No Brasil, diversas pesquisas apontam o caráter seletivo do sistema penal que contribui para a violação sistemática de direitos humanos fundamentais das pessoas negras dentro dos cárceres. O Supremo Tribunal Federal já decidiu que nossa realidade penitenciária constitui um “estado de coisas inconstitucional”. Entretanto, em relação às explicações raciais da permanência desse fenômeno, de uma maneira geral, o silêncio impera nas peças e atos processuais das promotoras(es), defensoras(es), magistradas(os), e demais atores da seara jurídica.
Alguns dados talvez possam dialogar um pouco sobre essa dinâmica.
A pesquisadora Juliana Borges (BORGES, 2019)[2] explica que o Brasil ocupa a infeliz marca de terceira maior população prisional do mundo e os corpos negros constituem 64% da população carcerária, enquanto o mesmo grupo compõe cerca de 55% da população brasileira.
Em contrapartida, conforme pesquisa do Conselho Nacional de Justiça, 80% das(os) magistrada(os) são brancas(os). De acordo com estudo realizado pelo Centro de Estudos de Segurança e Cidadania (CESeC) da Universidade Cândido Mendes, 77% das(os) membras(os) do Ministério Público se autodeclaram brancas(os). Por sua vez, o IV Diagnóstico da Defensoria Pública mostra que, as defensoras(es) públicas(os) brancas(os) somam 76,4% e 73,7% nas esferas estadual e federal, respectivamente.
É sintomático que o extenso processo de escravização e sua abolição inconclusa transformou-se em criminalização da população negra. O caminho colonial imposto de exclusão social e inferiorização dos nossos corpos e das nossas mentes edificou uma importante ferramenta também responsável pelo genocídio do povo negro brasileiro: o encarceramento. Sabemos para quem ele é direcionado, mas tal implicação não é discutida usualmente na prática forense.
A branquitude enuncia suas regras também nas carreiras jurídicas criminais, onde as reflexões sobre a temática racial são constantemente silenciadas. Ocorre que, nas palavras de Maria Aparecida Silva Bento “o silêncio não é transparente. Ele é tão ambíguo quanto as palavras. Desta forma, a ideologia está em pleno funcionamento no que obrigatoriamente se silencia” (BENTO, 2002).[3]
Em meio à sanha punitivista, o mito da democracia racial parece permanecer intacto e indissolúvel no sistema de justiça criminal.

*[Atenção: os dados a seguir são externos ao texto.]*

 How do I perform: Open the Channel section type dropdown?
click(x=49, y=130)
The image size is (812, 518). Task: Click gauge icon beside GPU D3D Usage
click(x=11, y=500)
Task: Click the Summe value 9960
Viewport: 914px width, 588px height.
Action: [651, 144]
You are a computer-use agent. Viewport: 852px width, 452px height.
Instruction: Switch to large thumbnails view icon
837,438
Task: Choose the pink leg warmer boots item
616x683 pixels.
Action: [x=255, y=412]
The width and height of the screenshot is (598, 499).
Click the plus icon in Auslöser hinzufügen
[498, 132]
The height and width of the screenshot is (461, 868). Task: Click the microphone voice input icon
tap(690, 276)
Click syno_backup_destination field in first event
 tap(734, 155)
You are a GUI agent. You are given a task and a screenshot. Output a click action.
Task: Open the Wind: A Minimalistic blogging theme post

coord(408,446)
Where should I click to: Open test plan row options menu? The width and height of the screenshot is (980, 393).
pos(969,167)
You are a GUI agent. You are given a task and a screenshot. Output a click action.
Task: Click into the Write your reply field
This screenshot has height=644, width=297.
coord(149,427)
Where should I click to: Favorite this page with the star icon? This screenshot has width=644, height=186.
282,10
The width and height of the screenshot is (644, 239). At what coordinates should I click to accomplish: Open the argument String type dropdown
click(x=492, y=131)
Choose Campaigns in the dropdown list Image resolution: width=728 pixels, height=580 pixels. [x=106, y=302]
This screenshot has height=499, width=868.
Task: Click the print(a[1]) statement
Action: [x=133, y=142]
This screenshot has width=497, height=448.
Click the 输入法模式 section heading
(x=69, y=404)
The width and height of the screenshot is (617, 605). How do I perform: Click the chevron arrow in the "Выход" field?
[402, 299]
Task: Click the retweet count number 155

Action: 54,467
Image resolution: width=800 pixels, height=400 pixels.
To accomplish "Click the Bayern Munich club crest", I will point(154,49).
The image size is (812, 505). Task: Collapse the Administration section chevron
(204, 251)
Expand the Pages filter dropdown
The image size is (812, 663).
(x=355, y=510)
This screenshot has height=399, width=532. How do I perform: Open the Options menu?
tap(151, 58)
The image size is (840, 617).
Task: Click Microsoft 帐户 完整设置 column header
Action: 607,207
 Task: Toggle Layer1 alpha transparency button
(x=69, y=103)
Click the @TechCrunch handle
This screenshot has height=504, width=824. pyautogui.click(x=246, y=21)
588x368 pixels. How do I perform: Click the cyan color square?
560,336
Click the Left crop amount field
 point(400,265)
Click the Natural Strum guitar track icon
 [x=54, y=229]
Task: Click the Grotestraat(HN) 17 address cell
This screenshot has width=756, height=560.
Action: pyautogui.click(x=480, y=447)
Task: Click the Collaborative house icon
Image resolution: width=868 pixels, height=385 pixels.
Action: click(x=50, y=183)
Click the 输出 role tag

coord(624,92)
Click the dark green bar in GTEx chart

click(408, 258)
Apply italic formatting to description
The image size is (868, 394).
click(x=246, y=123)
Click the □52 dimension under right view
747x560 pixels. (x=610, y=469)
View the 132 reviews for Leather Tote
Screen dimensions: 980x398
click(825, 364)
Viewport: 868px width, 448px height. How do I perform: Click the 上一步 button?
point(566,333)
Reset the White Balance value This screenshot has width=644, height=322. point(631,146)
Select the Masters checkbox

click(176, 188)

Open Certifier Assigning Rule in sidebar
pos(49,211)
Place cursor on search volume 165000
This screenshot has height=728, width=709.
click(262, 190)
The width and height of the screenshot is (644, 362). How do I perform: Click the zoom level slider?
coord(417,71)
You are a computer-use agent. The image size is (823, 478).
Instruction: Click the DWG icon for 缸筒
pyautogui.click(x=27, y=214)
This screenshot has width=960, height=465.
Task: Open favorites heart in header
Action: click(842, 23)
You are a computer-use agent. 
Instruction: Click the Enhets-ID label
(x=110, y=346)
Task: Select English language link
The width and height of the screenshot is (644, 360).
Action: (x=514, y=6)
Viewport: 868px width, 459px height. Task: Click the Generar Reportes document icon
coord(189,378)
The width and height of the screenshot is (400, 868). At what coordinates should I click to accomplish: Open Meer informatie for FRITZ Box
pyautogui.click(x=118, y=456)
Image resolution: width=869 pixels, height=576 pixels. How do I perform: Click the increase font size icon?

A propagação da ideia de fraternidade racial que teve seu ápice internacionalmente conhecido nas ideias de Gilberto Freyre, tenta invisibilizar como são tratados os destinatários certos da mais pesada mão estatal, sob o manto do discurso da neutralidade racial e não-discriminação, apesar dos dados estatísticos demonstrarem o encarceramento massivo da população negra, filhos e filhas de homens e mulheres da diáspora africana no Brasil.